Wietnam, od połowy XIX przeorany wojnami i komunizmem, jest znany raczej ze swojej krwawej historii niż z bogactwa kulturowego. O państwie tym, znajdującym się na styku wpływów buddyjskich, konfucjańsko-taoistycznych i kolonialnych, świat Zachodu usłyszał szeroko w latach 50. i 60. XX w. Wtedy to okazało się, że oprócz tradycyjnych religii wschodnich, rozwija się prężnie kult, będący lokalnym produktem synkretyzmu – kaodaizm, liczący kilka milionów wiernych.

Ołtarz z kulistym wizerunkiem Cao Dai

W czasach kolonialnej administracji francuskiej (XIX w.) do Wietnamu przybyło chrześcijaństwo, a wraz z nim popularne wtedy ruchy spirytystyczne i ezoteryczne. Większość Wietnamczyków pracujących na stanowiskach urzędniczych poddawało się tym wpływom, które były oznaką zachodniego luksusu i klas wyższych. Nie inaczej było w przypadku wietnamskiego urzędnika Ngo Minh Chieu (1878-1932), któremu podczas serii seansów spirytystycznych rozpoczętych w Wigilię 1925r. objawił się byt nazywający siebie Cao Dai. Nazwa ta oznacza dosłownie „Najwyższy Pałac” i odnosi się do fizycznego miejsca, w którym mieszka Bóg. Polecił on założenie nowej religii, której zadaniem było zjednoczyć wszystkie wyznania świata. W 1926r. podpisano „Deklarację założenia religii Cao Dai”, a już rok później zbudowano największą świątynie kaodaistyczną – katedrę w Tai Ninh pod Sajgonem.
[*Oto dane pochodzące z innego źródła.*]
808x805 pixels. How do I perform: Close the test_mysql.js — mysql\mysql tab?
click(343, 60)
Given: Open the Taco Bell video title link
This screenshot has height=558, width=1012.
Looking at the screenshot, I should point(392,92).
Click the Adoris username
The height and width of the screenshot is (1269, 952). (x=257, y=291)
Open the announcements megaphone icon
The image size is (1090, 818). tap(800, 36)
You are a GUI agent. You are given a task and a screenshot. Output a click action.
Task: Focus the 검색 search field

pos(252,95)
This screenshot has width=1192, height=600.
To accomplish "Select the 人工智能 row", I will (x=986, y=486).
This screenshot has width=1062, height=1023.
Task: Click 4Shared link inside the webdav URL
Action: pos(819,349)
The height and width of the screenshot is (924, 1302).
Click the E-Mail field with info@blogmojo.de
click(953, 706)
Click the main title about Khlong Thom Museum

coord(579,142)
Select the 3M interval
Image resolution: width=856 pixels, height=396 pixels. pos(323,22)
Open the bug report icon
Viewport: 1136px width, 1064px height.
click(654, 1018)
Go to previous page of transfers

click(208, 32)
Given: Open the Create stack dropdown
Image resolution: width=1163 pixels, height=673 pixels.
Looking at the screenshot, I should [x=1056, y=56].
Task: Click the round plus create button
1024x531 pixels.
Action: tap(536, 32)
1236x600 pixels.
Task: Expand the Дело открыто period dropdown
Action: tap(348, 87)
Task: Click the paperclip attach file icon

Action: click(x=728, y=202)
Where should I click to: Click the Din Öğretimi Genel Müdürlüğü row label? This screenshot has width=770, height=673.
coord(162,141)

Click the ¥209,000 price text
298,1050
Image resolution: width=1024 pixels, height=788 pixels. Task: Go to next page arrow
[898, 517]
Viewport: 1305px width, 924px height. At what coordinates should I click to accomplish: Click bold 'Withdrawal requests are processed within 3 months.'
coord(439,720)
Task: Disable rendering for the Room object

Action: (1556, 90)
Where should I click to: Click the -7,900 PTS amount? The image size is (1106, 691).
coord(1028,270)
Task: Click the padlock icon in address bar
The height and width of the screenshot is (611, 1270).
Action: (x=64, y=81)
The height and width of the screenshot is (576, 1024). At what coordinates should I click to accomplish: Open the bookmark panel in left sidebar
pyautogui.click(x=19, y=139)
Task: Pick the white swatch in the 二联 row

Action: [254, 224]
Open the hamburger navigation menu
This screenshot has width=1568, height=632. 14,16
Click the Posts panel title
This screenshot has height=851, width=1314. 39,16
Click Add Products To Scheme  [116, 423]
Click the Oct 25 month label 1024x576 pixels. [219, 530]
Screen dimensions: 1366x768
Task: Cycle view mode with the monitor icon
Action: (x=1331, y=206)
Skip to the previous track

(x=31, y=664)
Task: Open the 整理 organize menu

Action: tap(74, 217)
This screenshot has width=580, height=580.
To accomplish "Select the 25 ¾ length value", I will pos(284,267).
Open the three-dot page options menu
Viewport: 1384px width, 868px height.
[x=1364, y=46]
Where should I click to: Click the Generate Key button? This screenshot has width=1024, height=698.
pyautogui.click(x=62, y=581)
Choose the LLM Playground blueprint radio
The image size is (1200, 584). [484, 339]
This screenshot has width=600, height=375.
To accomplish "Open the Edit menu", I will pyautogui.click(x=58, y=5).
Duchowieństwo i wierni podczas nabożeństwa

Wykładnia kaodaizmu jest w miarę spójna i daje się zamknąć w jednym słowie – uniwersalizm. Doktryna tej religii została prawie całkowicie sformułowana na podstawie wizji uzyskanych podczas seansów spirytystycznych. Cao Dai, który wyłonił się z bezkresnego źródła Tao, stworzył świat i człowieka z nieśmiertelną duszą, która może się odradzać. Jednocześnie Cao Dai w ciągu całej historii świata manifestował się w różnych miejscach i w różnych okresach, wysyłał swoje wcielenia na ziemię, które tworzyły poszczególne religie mające zbliżyć ludzi do swojego boga. Wobec tego najważniejszymi postaciami kaodaizmu są Budda, Konfucjusz i Jezus, a obok nich Zaratusztra, Mojżesz, Maryja, Mahomet, Laozi i wielu innych, w tym bóstwa pierwotnych panteonów. Oprócz żywych wcieleń Cao Dai, na ziemię zsyłani byli święci, którzy swoim życiem i twórczością wskazywali drogę ludzkości. „Proces kanonizacyjny” był dość osobliwy – za świętą uznawano osobę, która (za sprawą i przyzwoleniem Cao Dai) ukazywała się w seansach spirytystycznych i udzielała wskazówek. Uczestnikami tych seansów był założyciel Ngo Minh, jego następcy i wysocy rangą duchowni. Ogłosili oni panteon świętych, który wydaje się być zaskakujący, wśród nich są: Juliusz Verne, Sun Jat-sen, Juliusz Cezar, Joanna d’Arc, William Szekspir, Włodzimierz Lenin, Perykles, Lai Bai (chiński poeta), Kartezjusz, Louis Pasteur, La Fontaine czy Ignacy Łukasiewicz. W okresie powstawania religii Wietnam pozostawał dalej w kulturowej strefie wpływów Francji, stąd większość świętych to postacie, o których uczy się we francuskich szkołach. W latach 60. władze wietnamskie zakazały seansów spirytystycznych, co fortunnie zbiegło się z dekretem duchownych, którzy stwierdzili, że cała niezbędna wiedza została już przekazana i seanse stały się zbędne.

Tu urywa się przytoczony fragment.